Export Reviews, Discussions, Author Feedback and Meta-Reviews
First provide a summary of the paper, and then address the following criteria: Quality, clarity, originality and significance. The authors present a flexible variational inference method geared Gaussian process models with various likelihoods. Specifically, they derive an inference method for models where some fixed number of latent functions (with GP priors that depend on the input covariate) parameterize a likelihood for conditionally independent observations.
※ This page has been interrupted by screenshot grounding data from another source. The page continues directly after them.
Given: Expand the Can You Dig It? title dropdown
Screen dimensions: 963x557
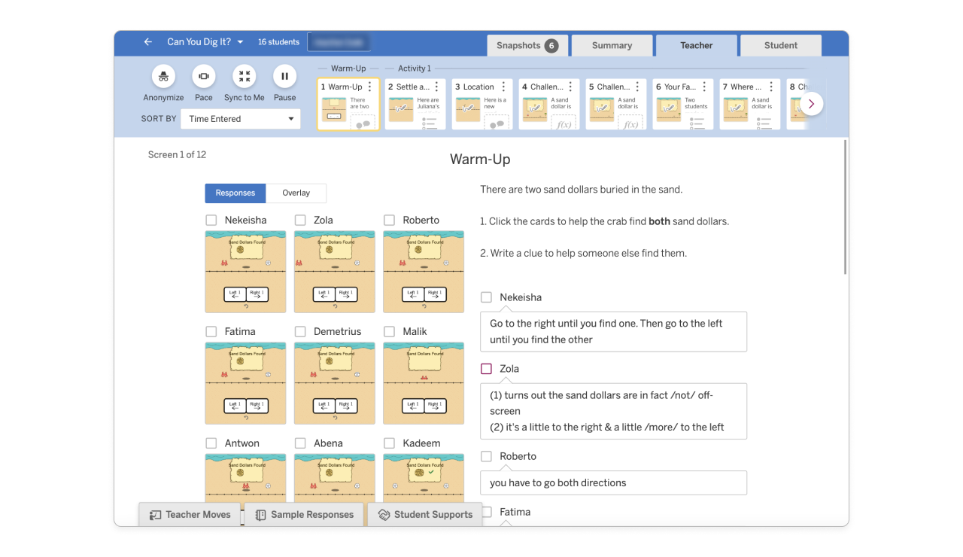Looking at the screenshot, I should 240,42.
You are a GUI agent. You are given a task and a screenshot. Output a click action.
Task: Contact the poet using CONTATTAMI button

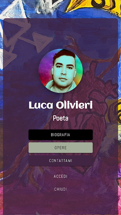point(61,160)
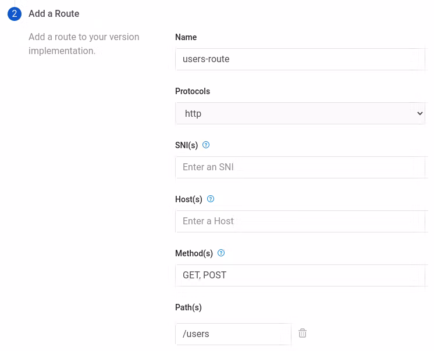Click the route description text under heading
The height and width of the screenshot is (351, 434).
[84, 44]
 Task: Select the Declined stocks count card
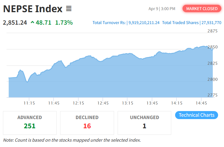coord(87,123)
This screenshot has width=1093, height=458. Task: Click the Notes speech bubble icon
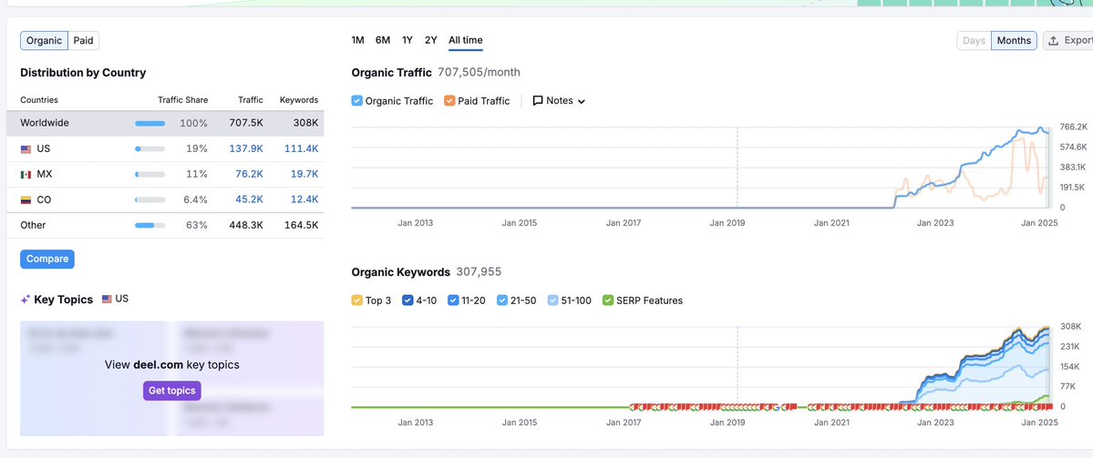tap(538, 101)
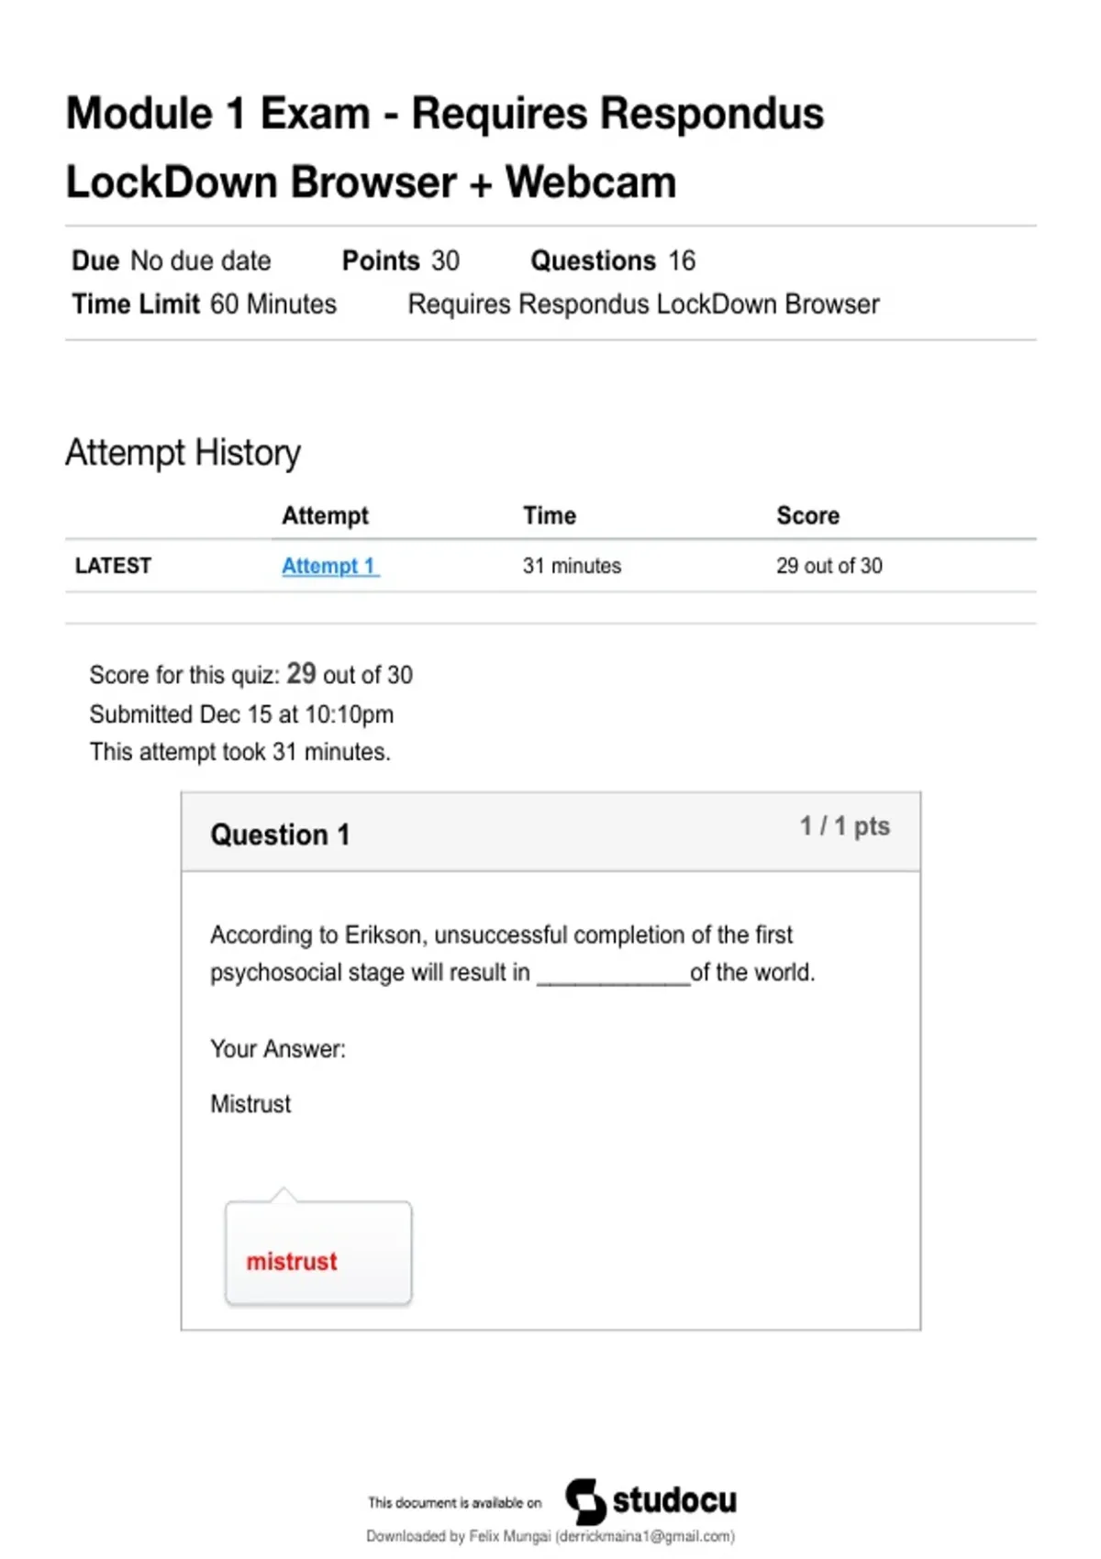
Task: Click the LATEST row label
Action: click(113, 566)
They use variational inference to obtain the posterior over the latent functions, where the variational family of distributions is taken to be a mixture of Gaussians with some fixed number of components, and some covariance complexity (full, diagonal, block diagonal, etc). The paper derives the standard evidence lower bound (ELBO), which decomposes into a negative KL term and an expected log-likelihood term, and they note some convenient properties of these decompositions (re: optimizing covariance function parameters). This paper is well written, very clear, and technically sound.